Cell Reports (Jul 2016)

miR-182 Regulates Metabolic Homeostasis by Modulating Glucose Utilization in Muscle

  • Duo Zhang,
  • Yan Li,
  • Xuan Yao,
  • Hui Wang,
  • Lei Zhao,
  • Haowen Jiang,
  • Xiaohan Yao,
  • Shengjie Zhang,
  • Cheng Ye,
  • Wei Liu,
  • Hongchao Cao,
  • Shuxian Yu,
  • Yu-cheng Wang,
  • Qiong Li,
  • Jingjing Jiang,
  • Yi Liu,
  • Ling Zhang,
  • Yun Liu,
  • Naoharu Iwai,
  • Hui Wang,
  • Jingya Li,
  • Jia Li,
  • Xihua Li,
  • Zi-Bing Jin,
  • Hao Ying

DOI
https://doi.org/10.1016/j.celrep.2016.06.040
Journal volume & issue
Vol. 16, no. 3
pp. 757 – 768

Abstract

Read online

Understanding the fiber-type specification and metabolic switch in skeletal muscle provides insights into energy metabolism in physiology and diseases. Here, we show that miR-182 is highly expressed in fast-twitch muscle and negatively correlates with blood glucose level. miR-182 knockout mice display muscle loss, fast-to-slow fiber-type switching, and impaired glucose metabolism.

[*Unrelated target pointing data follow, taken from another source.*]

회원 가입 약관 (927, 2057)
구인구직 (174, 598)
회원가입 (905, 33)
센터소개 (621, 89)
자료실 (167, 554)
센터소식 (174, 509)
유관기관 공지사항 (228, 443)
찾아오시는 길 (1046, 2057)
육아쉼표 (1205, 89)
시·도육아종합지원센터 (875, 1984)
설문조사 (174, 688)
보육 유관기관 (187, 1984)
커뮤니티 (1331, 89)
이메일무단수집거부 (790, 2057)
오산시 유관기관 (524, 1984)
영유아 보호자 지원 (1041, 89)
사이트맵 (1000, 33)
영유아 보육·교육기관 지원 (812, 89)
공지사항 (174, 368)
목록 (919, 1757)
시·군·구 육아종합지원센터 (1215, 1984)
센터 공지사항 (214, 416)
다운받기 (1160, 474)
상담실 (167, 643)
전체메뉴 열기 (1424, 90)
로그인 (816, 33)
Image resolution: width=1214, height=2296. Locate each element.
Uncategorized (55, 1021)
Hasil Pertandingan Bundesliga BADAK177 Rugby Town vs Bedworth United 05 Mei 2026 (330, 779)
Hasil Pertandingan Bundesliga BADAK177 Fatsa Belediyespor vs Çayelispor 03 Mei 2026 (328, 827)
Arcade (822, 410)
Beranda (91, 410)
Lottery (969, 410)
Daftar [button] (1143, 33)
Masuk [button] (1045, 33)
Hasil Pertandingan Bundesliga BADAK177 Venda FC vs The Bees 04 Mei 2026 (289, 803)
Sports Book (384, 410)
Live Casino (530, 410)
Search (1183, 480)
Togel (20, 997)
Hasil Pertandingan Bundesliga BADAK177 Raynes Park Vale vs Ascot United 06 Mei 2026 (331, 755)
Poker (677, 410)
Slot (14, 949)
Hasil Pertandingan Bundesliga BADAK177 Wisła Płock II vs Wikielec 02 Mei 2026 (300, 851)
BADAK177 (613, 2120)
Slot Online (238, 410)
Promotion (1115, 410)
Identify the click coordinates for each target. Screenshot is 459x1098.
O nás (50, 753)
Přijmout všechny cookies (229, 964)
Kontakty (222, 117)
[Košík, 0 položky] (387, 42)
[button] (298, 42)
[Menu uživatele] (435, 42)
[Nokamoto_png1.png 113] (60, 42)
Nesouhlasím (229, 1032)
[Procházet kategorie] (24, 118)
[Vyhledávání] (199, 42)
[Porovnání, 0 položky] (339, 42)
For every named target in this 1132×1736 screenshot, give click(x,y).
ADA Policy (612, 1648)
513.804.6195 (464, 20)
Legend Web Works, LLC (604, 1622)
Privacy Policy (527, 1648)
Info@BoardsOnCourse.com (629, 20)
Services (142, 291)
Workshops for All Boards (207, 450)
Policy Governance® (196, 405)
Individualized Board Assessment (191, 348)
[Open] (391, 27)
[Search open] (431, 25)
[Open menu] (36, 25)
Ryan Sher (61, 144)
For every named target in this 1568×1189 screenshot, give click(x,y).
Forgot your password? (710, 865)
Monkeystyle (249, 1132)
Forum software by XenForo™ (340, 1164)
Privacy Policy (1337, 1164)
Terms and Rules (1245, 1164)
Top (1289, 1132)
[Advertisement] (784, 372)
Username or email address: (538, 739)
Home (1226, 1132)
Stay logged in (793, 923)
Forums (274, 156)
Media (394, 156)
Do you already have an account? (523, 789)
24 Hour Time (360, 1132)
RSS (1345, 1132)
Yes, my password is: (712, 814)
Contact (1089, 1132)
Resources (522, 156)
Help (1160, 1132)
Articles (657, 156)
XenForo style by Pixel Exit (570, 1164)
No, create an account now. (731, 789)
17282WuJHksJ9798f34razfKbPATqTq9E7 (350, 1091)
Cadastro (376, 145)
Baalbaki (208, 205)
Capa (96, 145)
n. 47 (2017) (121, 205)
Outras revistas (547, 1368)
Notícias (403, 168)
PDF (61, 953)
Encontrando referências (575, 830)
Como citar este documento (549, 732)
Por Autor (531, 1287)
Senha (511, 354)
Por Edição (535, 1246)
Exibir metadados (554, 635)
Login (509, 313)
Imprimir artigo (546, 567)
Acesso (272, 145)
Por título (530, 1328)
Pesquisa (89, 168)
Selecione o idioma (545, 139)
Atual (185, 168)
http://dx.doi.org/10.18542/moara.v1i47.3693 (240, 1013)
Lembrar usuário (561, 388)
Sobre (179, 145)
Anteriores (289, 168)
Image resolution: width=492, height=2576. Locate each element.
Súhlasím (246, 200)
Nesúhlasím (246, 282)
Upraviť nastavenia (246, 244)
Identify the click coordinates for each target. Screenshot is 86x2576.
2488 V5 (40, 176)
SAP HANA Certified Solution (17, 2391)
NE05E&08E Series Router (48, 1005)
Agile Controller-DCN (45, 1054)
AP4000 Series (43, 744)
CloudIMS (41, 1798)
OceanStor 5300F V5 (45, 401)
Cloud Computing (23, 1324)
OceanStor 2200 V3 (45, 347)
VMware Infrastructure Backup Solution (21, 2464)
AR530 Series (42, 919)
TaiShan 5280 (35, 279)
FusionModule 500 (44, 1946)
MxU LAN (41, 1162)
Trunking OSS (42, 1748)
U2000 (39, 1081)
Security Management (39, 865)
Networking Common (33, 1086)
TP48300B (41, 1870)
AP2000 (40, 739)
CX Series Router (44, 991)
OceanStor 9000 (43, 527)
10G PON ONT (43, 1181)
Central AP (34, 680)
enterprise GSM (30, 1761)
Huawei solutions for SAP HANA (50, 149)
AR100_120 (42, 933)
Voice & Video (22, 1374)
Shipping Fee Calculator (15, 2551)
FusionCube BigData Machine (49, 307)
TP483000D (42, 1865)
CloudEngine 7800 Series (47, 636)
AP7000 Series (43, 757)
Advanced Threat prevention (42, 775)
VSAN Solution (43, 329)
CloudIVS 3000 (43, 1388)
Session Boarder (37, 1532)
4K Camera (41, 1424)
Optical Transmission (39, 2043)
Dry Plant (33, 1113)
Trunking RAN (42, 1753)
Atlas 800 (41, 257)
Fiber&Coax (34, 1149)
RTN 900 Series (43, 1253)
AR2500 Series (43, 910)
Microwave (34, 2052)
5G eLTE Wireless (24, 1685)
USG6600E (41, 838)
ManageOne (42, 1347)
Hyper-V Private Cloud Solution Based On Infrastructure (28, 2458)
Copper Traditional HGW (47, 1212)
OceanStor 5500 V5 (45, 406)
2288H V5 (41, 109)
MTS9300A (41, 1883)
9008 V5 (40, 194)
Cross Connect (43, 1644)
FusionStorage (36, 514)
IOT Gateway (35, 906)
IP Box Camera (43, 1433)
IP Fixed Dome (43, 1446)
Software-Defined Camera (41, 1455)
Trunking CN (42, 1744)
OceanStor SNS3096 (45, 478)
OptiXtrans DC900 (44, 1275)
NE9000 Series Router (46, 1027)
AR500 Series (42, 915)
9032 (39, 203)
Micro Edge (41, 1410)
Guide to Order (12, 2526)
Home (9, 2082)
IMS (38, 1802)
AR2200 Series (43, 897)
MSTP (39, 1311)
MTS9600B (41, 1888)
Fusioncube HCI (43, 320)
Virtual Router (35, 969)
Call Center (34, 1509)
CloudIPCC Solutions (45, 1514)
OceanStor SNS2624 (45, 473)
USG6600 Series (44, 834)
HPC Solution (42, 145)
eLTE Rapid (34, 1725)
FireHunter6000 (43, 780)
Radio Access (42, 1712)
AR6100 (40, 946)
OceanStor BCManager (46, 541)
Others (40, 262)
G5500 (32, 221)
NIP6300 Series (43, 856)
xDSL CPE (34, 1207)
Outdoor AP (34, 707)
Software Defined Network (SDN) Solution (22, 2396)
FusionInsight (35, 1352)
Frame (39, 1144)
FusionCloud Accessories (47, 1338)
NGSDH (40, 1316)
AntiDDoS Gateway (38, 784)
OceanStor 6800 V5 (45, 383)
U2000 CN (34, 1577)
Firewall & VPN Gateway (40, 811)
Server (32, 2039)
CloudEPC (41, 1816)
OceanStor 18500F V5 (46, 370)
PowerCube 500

Mechanistic studies reveal that miR-182 modulates glucose utilization in muscle by targeting FoxO1 and PDK4, which control fuel selection via the pyruvate dehydrogenase complex (PDHC). Short-term high-fat diet (HFD) feeding reduces muscle miR-182 levels by tumor necrosis factor α (TNFα), which contributes to the upregulation of FoxO1/PDK4. Restoration of miR-182 expression in HFD-fed mice induces a faster muscle phenotype, decreases muscle FoxO1/PDK4 levels, and improves glucose metabolism. Together, our work establishes miR-182 as a critical regulator that confers robust and precise controls on fuel usage and glucose homeostasis. Our study suggests that a metabolic shift toward a faster and more glycolytic phenotype is beneficial for glucose control.